- _YOUR INSTRUCTIONS_
Which lines below include the string "Given"? Please show each one.

DATA below:

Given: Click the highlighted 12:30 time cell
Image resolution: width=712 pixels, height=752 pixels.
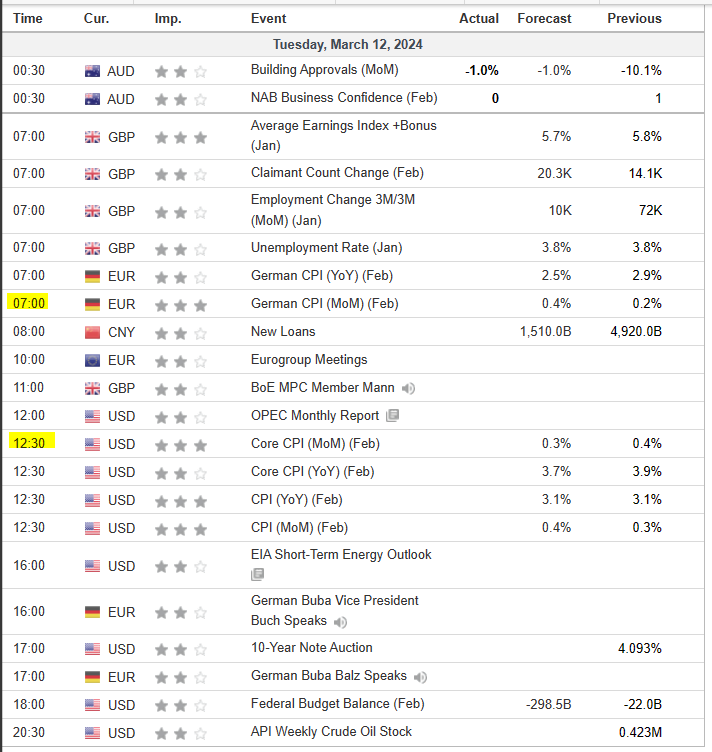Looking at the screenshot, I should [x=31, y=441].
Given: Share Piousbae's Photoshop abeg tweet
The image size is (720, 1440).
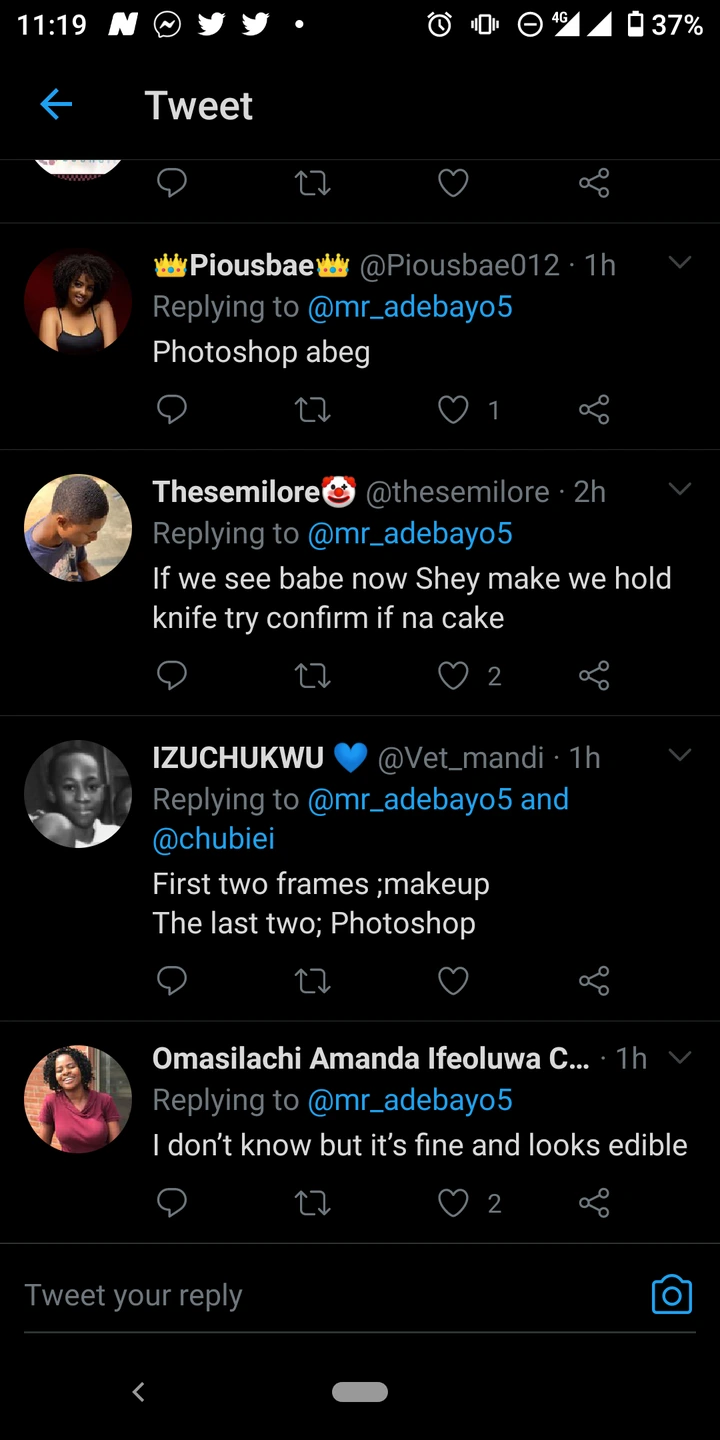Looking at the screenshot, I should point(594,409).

End of DATA.

- _SOLUTION_
Given: Click the highlighted 12:30 time cell
Given: Share Piousbae's Photoshop abeg tweet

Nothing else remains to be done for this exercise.